Loading: Check if probe type is registered

The loadInstance() function loads a BPF program. It checks its type
against the list of registered types and calls the appropriate handler
if there is a match. Otherwise it tries to match against some known
types. If that fails, it attempts to load the program as a kprobe.

If a new probe type is created but isn't registered (due to a typo, bug,
or some other error), then the program will silently attempt to load as
a kprobe, instead of using the supplied handler.

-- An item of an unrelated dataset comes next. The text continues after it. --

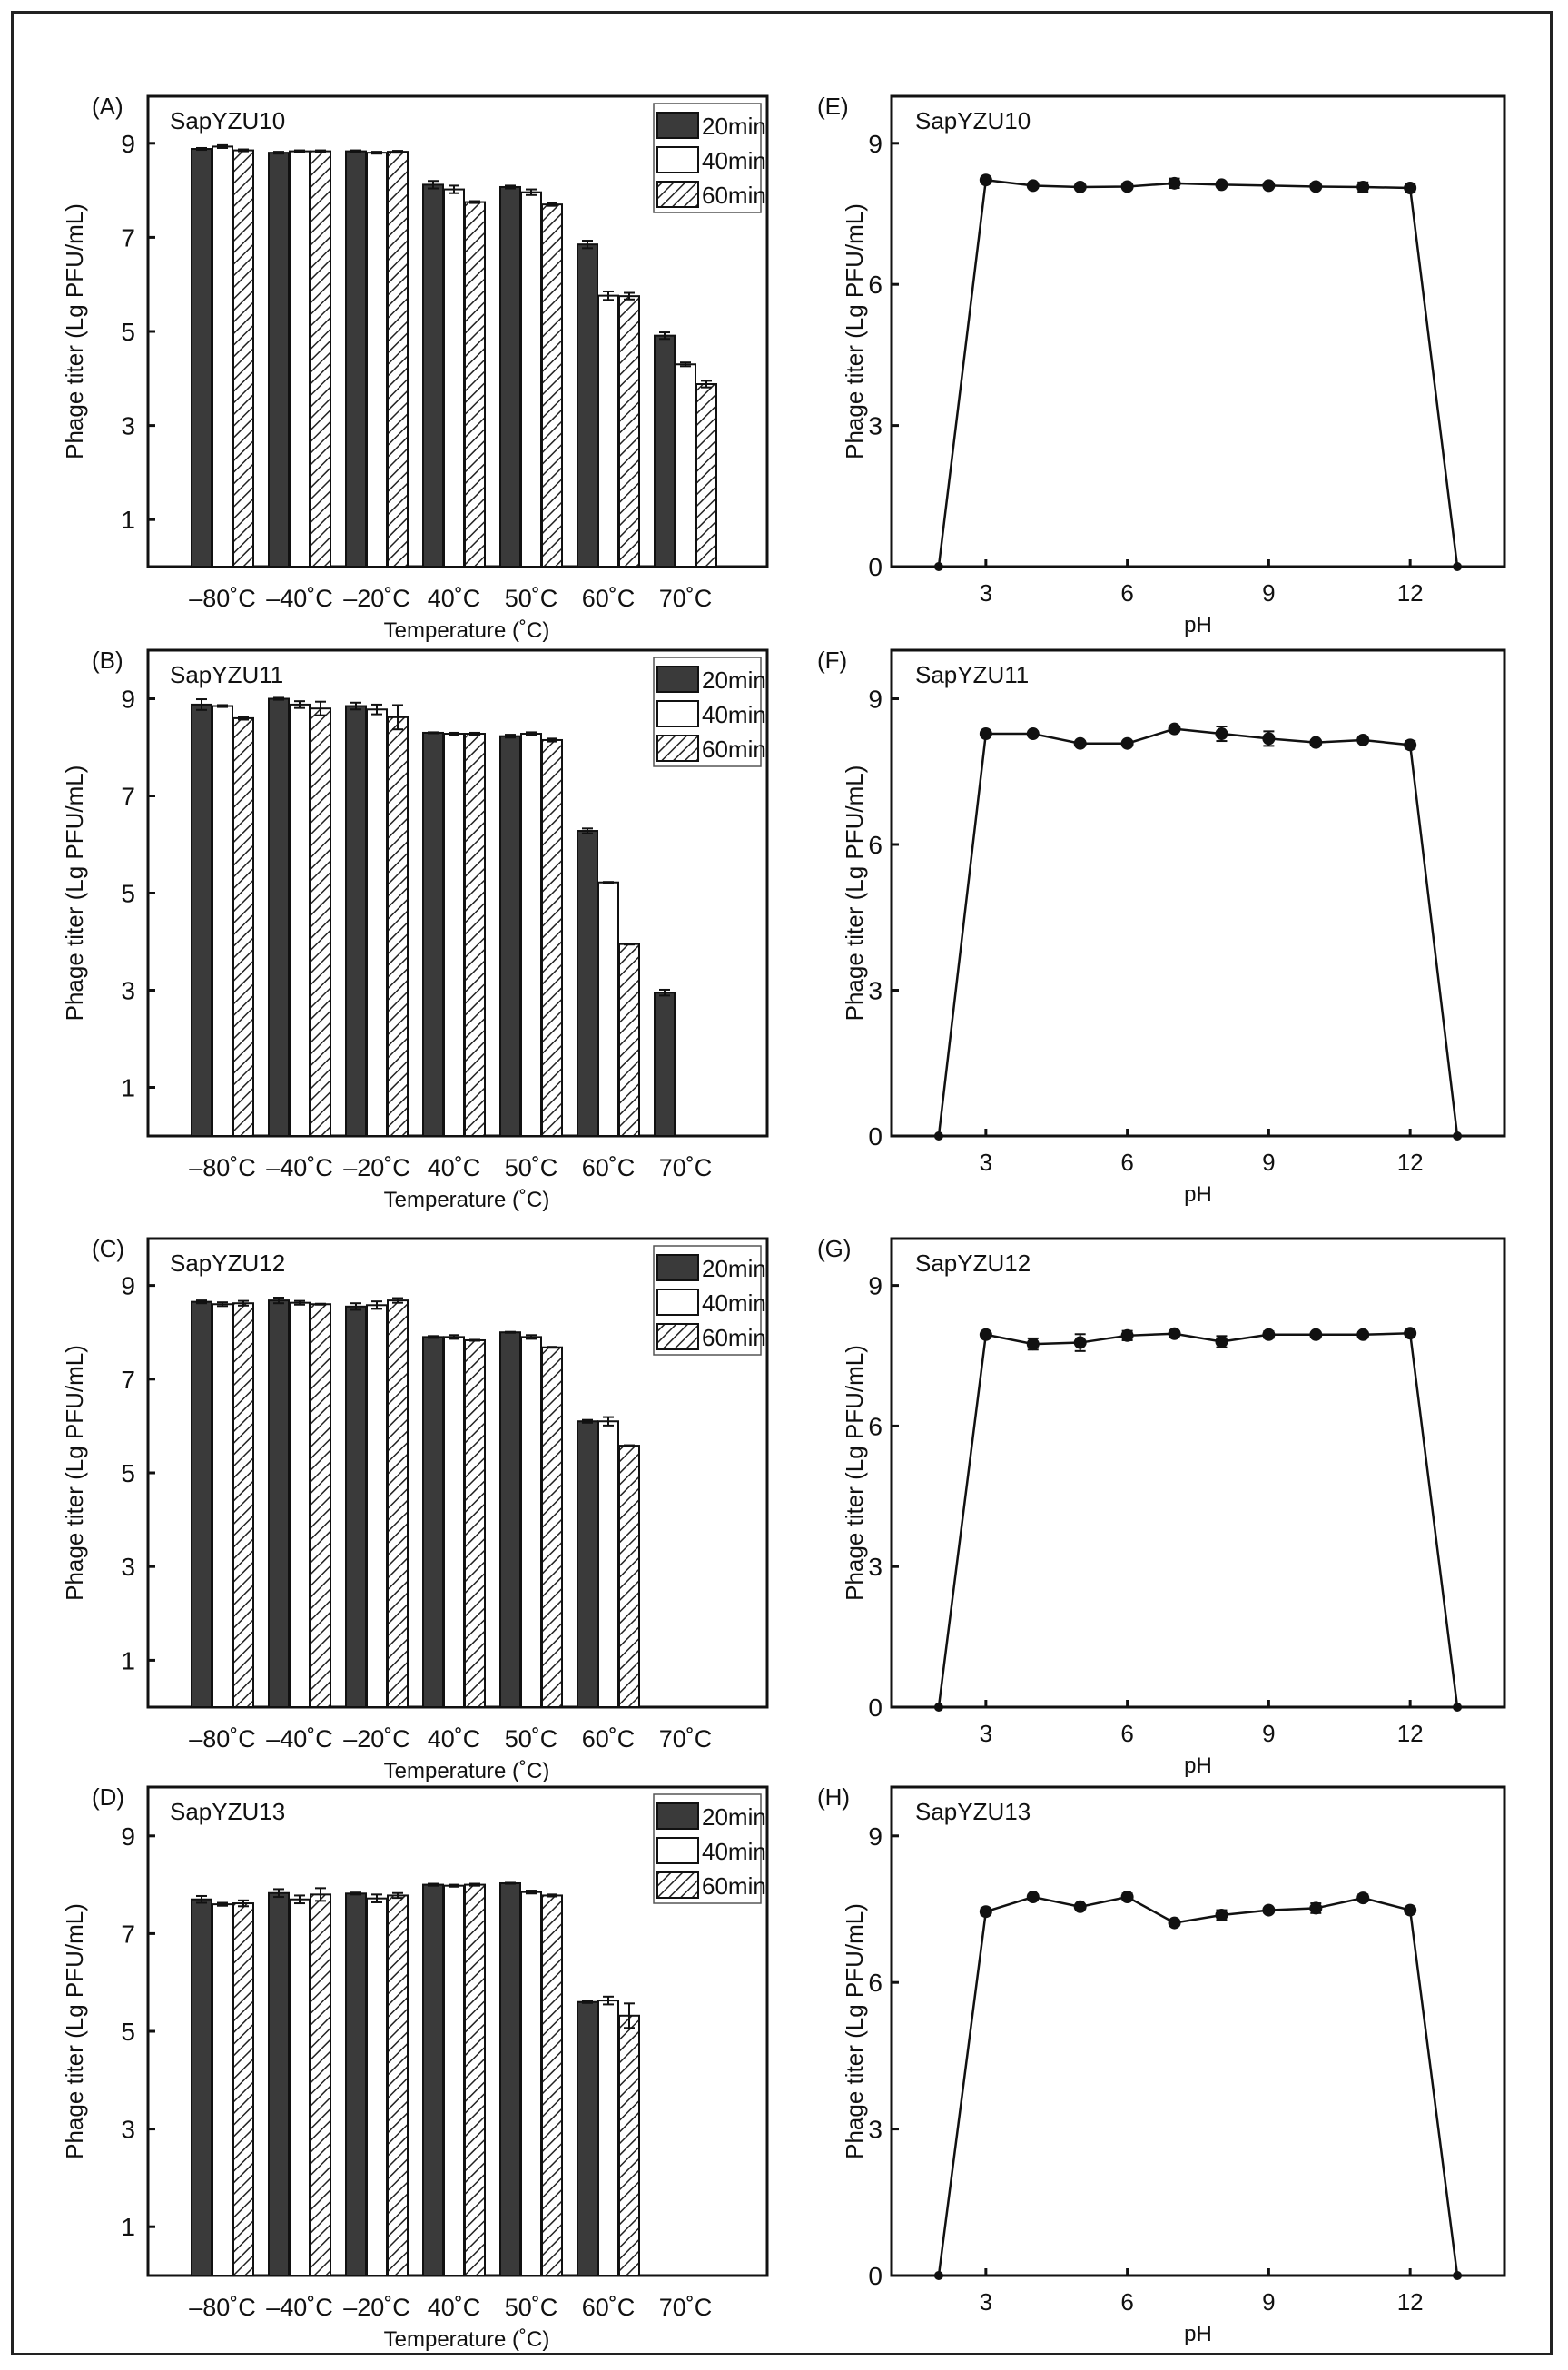 This screenshot has height=2370, width=1568. I want to click on x-tick-label: 9, so click(1268, 2302).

This commit makes a list of inbuilt probe types, and checks the program
type against it (calling the appropriate handler if it is in the list),
then checks the program type against the registered probe types (again,
calling the appropriate handler if it exists). If both of these fail, it
returns an error instead of silently attempting a kprobe load.

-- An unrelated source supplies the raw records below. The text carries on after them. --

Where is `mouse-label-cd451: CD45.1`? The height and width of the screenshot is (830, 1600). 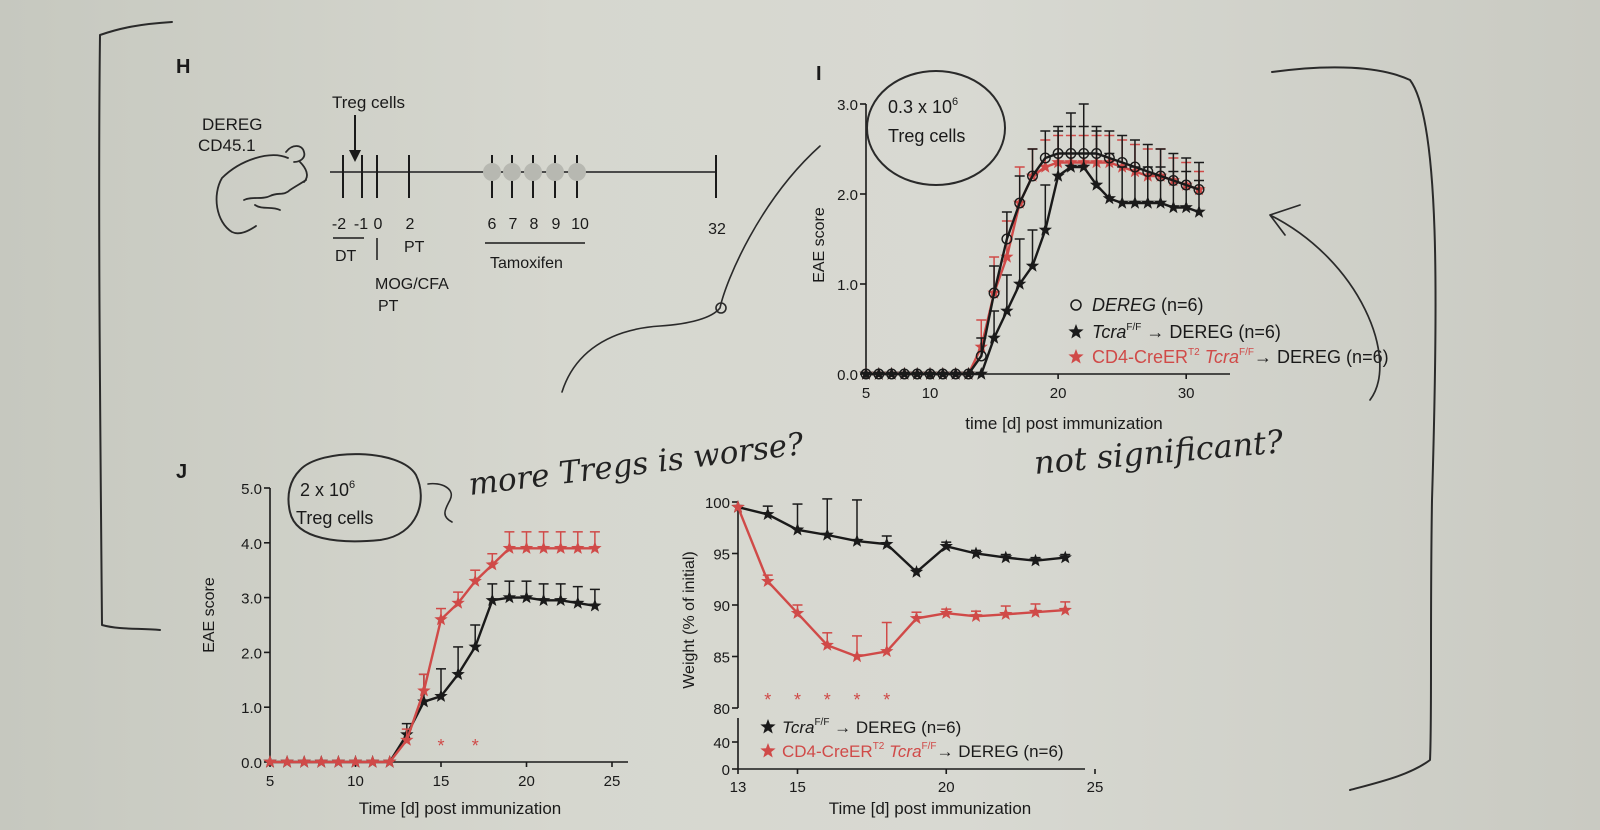 mouse-label-cd451: CD45.1 is located at coordinates (227, 146).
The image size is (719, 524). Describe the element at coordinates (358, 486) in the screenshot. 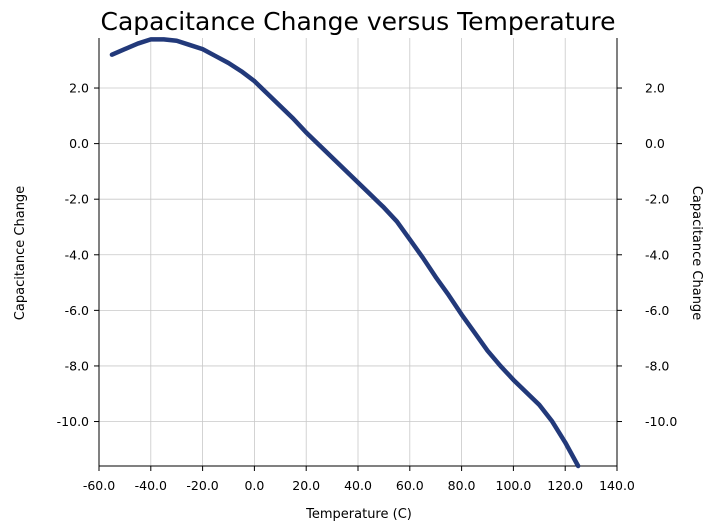

I see `x-tick-label: 40.0` at that location.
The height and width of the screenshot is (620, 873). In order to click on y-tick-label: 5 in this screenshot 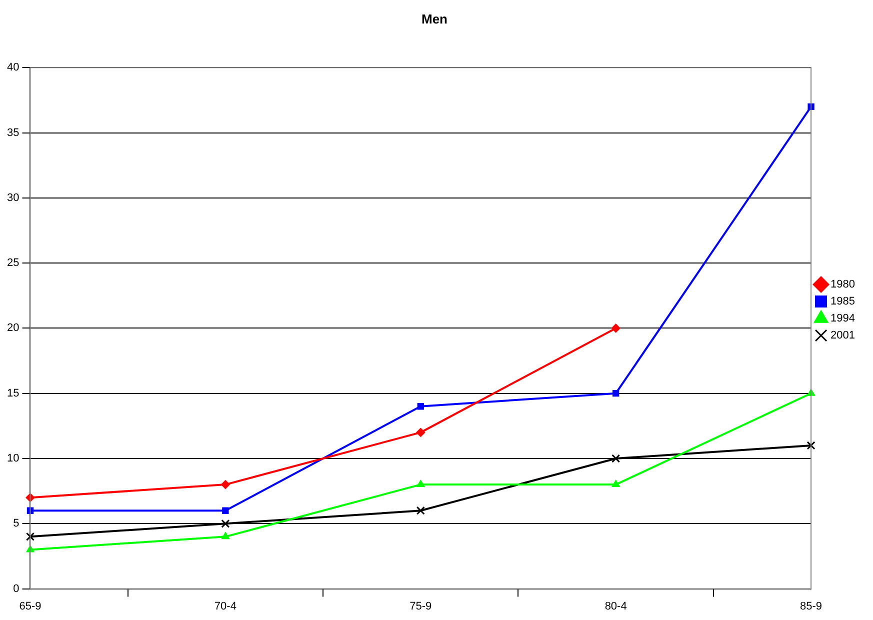, I will do `click(16, 524)`.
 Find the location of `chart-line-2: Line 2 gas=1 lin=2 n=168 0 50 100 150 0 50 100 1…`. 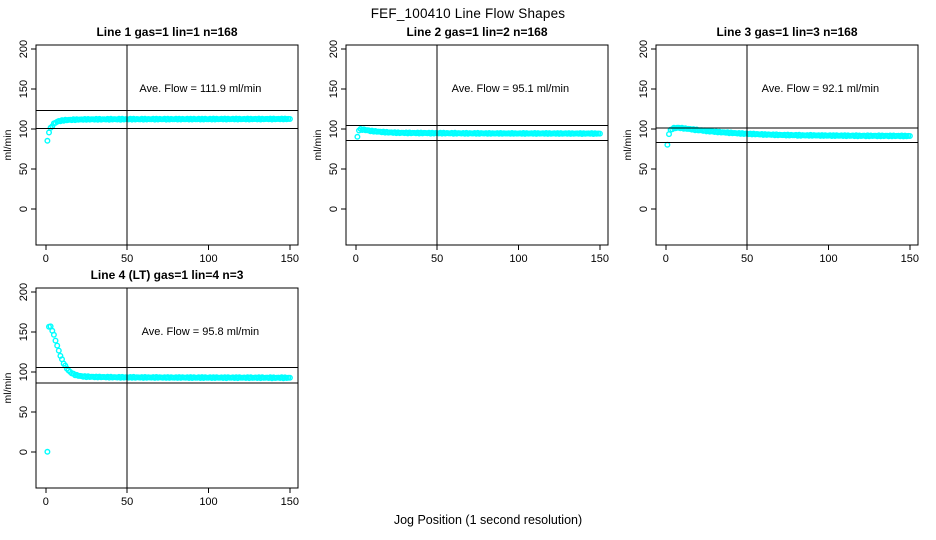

This will catch bugs where program types are accidentally specified with
an invalid type, or where probes are registered with incorrect names.

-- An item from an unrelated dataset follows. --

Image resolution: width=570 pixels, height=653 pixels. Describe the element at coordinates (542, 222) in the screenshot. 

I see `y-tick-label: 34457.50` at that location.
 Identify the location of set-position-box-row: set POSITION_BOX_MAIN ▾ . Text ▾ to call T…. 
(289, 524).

Signed-off-by: Kevin Sheldrake <kevin.sheldrake@isovalent.com>

pkg/sensors/load.go

@@ -16,7 +16,6 @@ import (
 	"github.com/cilium/tetragon/pkg/logger"
 	"github.com/cilium/tetragon/pkg/option"
 	"github.com/cilium/tetragon/pkg/sensors/program"
-	"github.com/cilium/tetragon/pkg/sensors/program/cgroup"
 
 	"github.com/sirupsen/logrus"
 )
@@ -319,31 +318,24 @@ func observerLoadInstance(bpfDir string, load *program.Program) error {
 }
 
 func loadInstance(bpfDir string, load *program.Program, version, verbose int) error {
-	version = kernels.FixKernelVersion(version)
-	probe, ok := registeredProbeLoad[load.Type]
+	// Check if the load.type is a standard program type. If so, use the standard loader.
+	loadFn, ok := standardTypes[load.Type]
 	if ok {
 		logger.GetLogger().WithField("Program", load.Name).
 			WithField("Type", load.Type).
 			WithField("Attach", load.Attach).
-			Info("Loading registered BPF probe")
-	} else {
+			Info("Loading BPF program")
+		return loadFn(bpfDir, load, verbose)
+	}
+	// Otherwise, check for a registered probe type. If one exists, use that.
+	probe, ok := registeredProbeLoad[load.Type]
+	if ok {
 		logger.GetLogger().WithField("Program", load.Name).
 			WithField("Type", load.Type).
 			WithField("Attach", load.Attach).
-			Info("Loading BPF program")
-	}
-
-	switch load.Type {
-	case "tracepoint":
-		return program.LoadTracepointProgram(bpfDir, load, verbose)
-	case "raw_tracepoint", "raw_tp":
-		return program.LoadRawTracepointProgram(bpfDir, load, verbose)
-	case "cgrp_socket":
-		return cgroup.LoadCgroupProgram(bpfDir, load, verbose)
-	}
-
-	if probe != nil {
+			Info("Loading registered BPF probe")
 		// Registered probes need extra setup
+		version = kernels.FixKernelVersion(version)
 		return probe.LoadProbe(LoadProbeArgs{
 			BPFDir:  bpfDir,
 			Load:    load,
@@ -352,7 +344,7 @@ func loadInstance(bpfDir string, load *program.Program, version, verbose int) er
 		})
 	}
 
-	return program.LoadKprobeProgram(bpfDir, load, verbose)
+	return fmt.Errorf("program %s has unregistered type '%s'", load.Label, load.Type)
 }
 
 func observerMinReqs() (bool, error) {

pkg/sensors/sensors.go

@@ -9,6 +9,7 @@ import (
 	"github.com/cilium/tetragon/pkg/logger"
 	"github.com/cilium/tetragon/pkg/policyfilter"
 	"github.com/cilium/tetragon/pkg/sensors/program"
+	"github.com/cilium/tetragon/pkg/sensors/program/cgroup"
 	"github.com/cilium/tetragon/pkg/tracingpolicy"
 
 	// load rthooks for policy filter
@@ -95,6 +96,13 @@ var (
 	registeredPolicyHandlers = map[string]policyHandler{}
 	// list of registers loaders, see registerProbeType()
 	registeredProbeLoad = map[string]probeLoader{}
+	standardTypes       = map[string]func(string, *program.Program, int) error{
+		"tracepoint":     program.LoadTracepointProgram,
+		"raw_tracepoint": program.LoadRawTracepointProgram,
+		"raw_tp":         program.LoadRawTracepointProgram,
+		"cgrp_socket":    cgroup.LoadCgroupProgram,
+		"kprobe":         program.LoadKprobeProgram,
+	}
 )
 
 // RegisterPolicyHandlerAtInit registers a handler for a tracing policy.